** GIVEN RECORDS **
□ □ □

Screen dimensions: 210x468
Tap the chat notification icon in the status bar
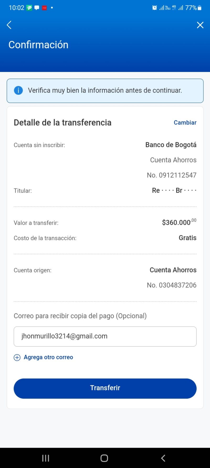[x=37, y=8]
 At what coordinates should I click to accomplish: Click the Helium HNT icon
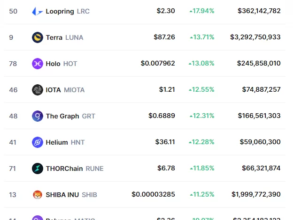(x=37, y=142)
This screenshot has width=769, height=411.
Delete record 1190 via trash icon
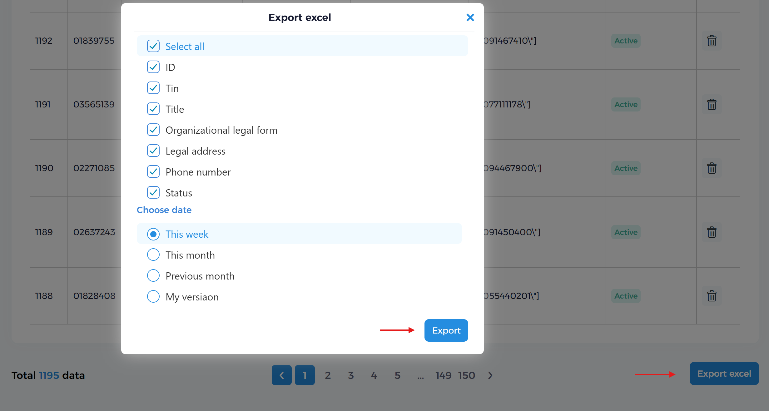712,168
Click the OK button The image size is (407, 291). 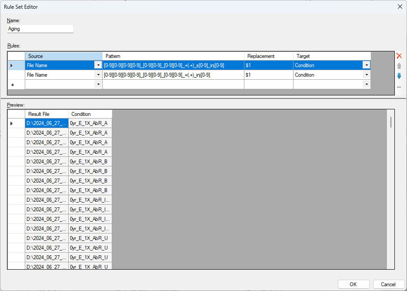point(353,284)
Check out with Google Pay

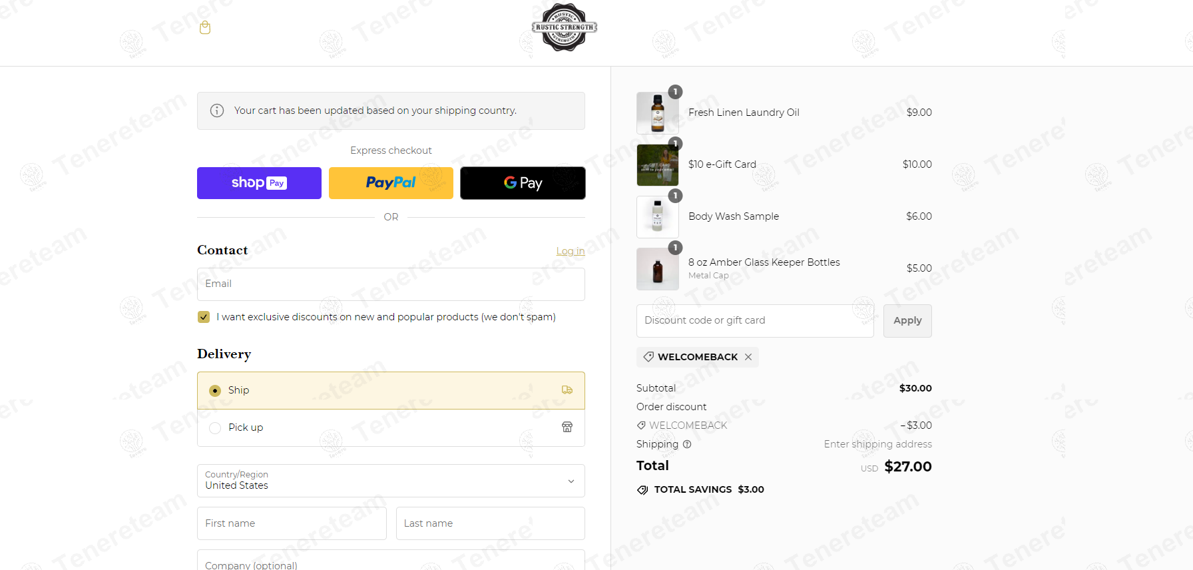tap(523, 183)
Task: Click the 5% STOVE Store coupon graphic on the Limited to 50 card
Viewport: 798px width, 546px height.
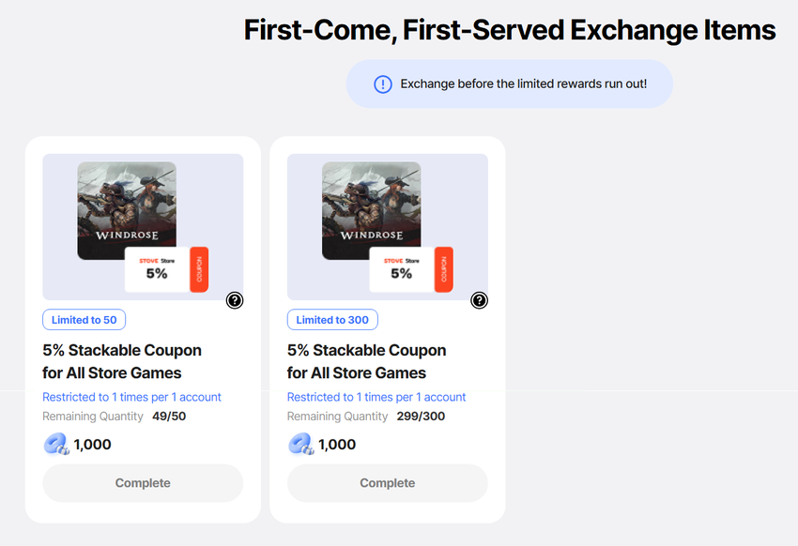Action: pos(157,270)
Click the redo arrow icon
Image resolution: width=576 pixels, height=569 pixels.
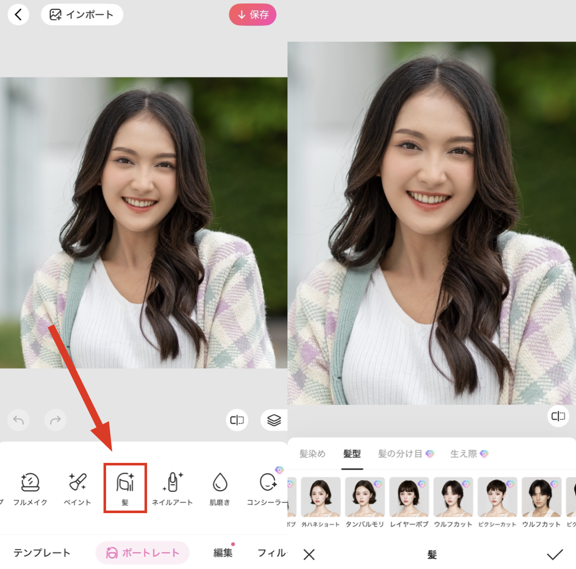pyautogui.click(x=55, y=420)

□ □ □

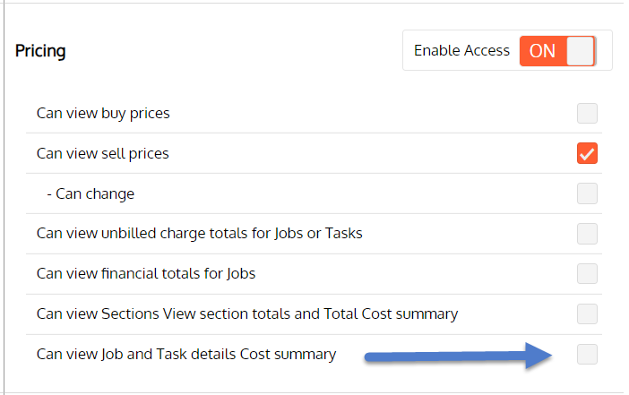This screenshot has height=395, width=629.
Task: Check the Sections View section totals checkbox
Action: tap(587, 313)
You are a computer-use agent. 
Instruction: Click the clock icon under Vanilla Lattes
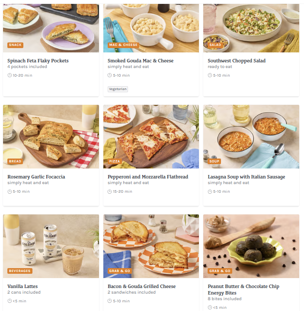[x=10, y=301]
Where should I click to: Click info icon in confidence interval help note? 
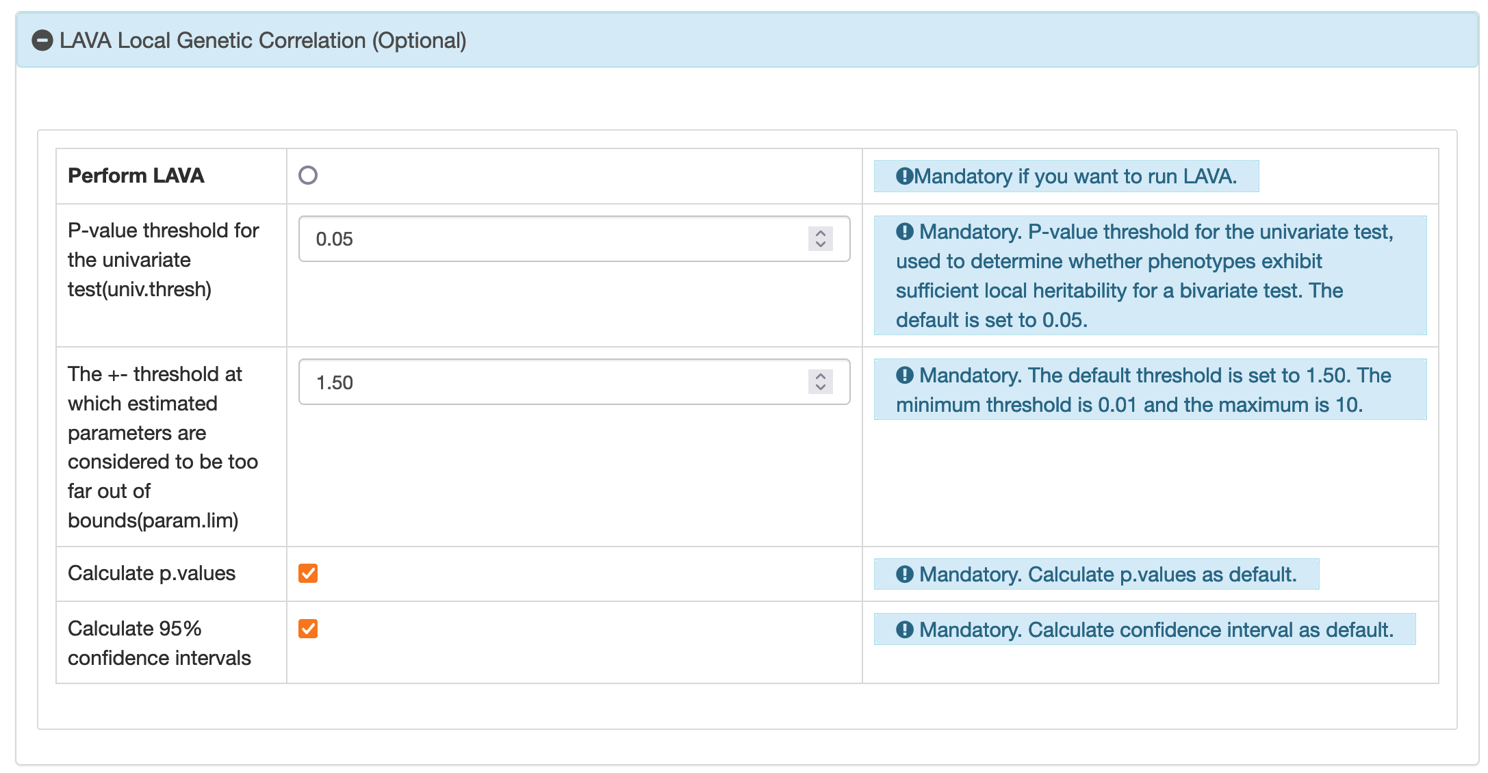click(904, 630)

□ □ □

** YOUR TASK **
Lay out the lines from the one holding "You are a computer-use agent." through the one holding "click(904, 630)", both included, as a Markdown table with the columns No. and Content. Each line gets its own number, and blank lines and the pictures stay out.

** THE RESULT **
| No. | Content |
|---|---|
| 1 | You are a computer-use agent.  |
| 2 | Instruction: Click the clock icon under Vanilla Lattes |
| 3 | [x=10, y=301] |
| 4 | Where should I click to: Click info icon in confidence interval help note?  |
| 5 | click(904, 630) |